TASKS:
a - In the passage on building muscle and strength, which training approach is suggested mostly for starting out?
b - Summarize the passage on building muscle and strength in two sentences.
c - Please carry on the passage about building muscle and strength, picking up after its last sentence.

QUOTED PASSAGE:
You are very likely to achieve both goals, gaining strength and muscle mass, by doing either of these training methods.
As your body isn’t accustomed to lifting, you’ll make rapid progress in both strength and mass.
Though, we would definitely suggest mostly the hypertrophy approach to start. This would allow you to get bigger and stronger in the first few months, familiarizing yourself with gym kit, lifting, technique, all while lifting lighter to avoid injury.
Once the first few months are over, you would have built a pretty solid foundation where you’ll be confident to tackle a strength training program.
Muscle Building 101: Nutrition
Now that training is dialled in, we mustn’t forget about the most important factor to achieving any body composition or physical strength goal—nutrition.
To put it simply, any training program you follow will be largely ineffective if your nutrition isn’t considered.
Not only is a healthy, balanced diet vital for overall health and everyday bodily function, it’s crucial for training performance and recovery.
When building muscle and increasing strength, there are two key principles to consider:
1. Protein intake
Protein is essential for muscle growth and repair, making it an essential component of any lifters diet.

AVAILABLE DATA:

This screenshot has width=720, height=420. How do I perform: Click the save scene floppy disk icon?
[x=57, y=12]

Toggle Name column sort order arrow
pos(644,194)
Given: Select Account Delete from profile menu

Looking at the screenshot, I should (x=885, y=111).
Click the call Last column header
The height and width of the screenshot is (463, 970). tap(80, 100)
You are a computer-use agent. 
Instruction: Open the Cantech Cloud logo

* * *

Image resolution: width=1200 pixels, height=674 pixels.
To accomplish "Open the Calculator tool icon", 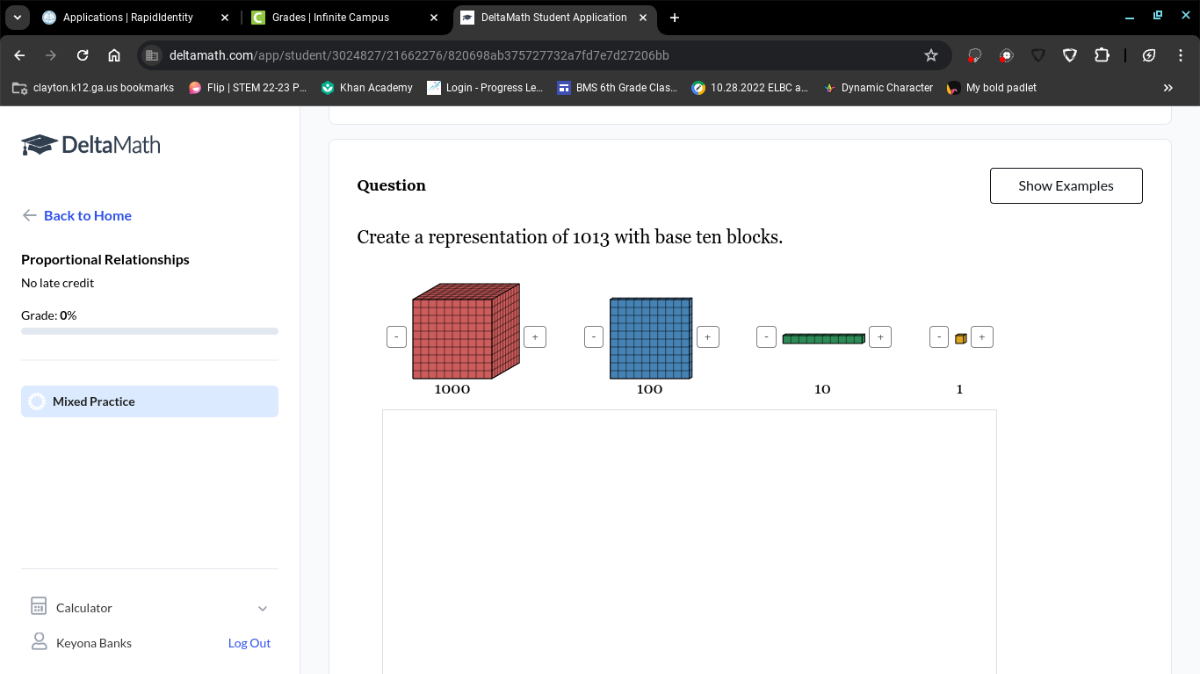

OUTPUTS BY TASK:
a - The hypertrophy approach.

b - New lifters will gain strength and mass with either training method, but starting mostly with hypertrophy lets them grow and get used to the gym, lifting, and technique while lifting lighter to avoid injury, building a foundation for a later strength program. Nutrition is called the most important factor for any strength or body composition goal, and protein intake is given as the first of two key principles because protein is essential for muscle growth and repair.

c -
It’s important to get enough daily protein to support your muscle building needs (1.6-2.2 g per kg of bodyweight for muscle building), as advised by the International Society of Sports Nutrition.
Consume protein from mostly from good quality sources such as meat, fish, eggs, dairy, and soy.
Additionally, to optimize muscle protein synthesis (the process of repairing and rebuilding muscle), consume protein at regular intervals (around every 3-4 hours).
To increase strength and mass, our body needs adequate energy to do so. This is a very energy-demanding process, so you must ensure you’re consuming enough food to support these complex building processes.
You can achieve this by eating maintenance or surplus calories, i.e., increasing your daily calorie intake to support your gains, performance, recovery, and body composition.
For example, if your maintenance calories are 2000kcal per day, try to consume this or 200-400kcal above, depending on how your body responds to your training program and the amount of food you require to support it.
We highly recommend tracking your progress to ensure you’re consuming enough (or too much) food to support your training needs.
You can track and log your food intake through many apps or journaling methods, as well as tracking your lifting progress to ensure it’s all working for you.
When in doubt, get a coach or trainer’s advice!
Learn more about nutrition for muscle building in our linked guide “Ectomorph Body Type: How to Build Muscle with Diet and Workout”.
Strength Vs Hypertrophy: The Takeaway
Ultimately, neither strength nor hypertrophy is the “better” training method. As mentioned, they are two sides of the same coin!
There is a high chance that whatever training program you follow will incorporate both methods, thus you may see strength and mass gains simultaneously, particularly if you’re a beginner.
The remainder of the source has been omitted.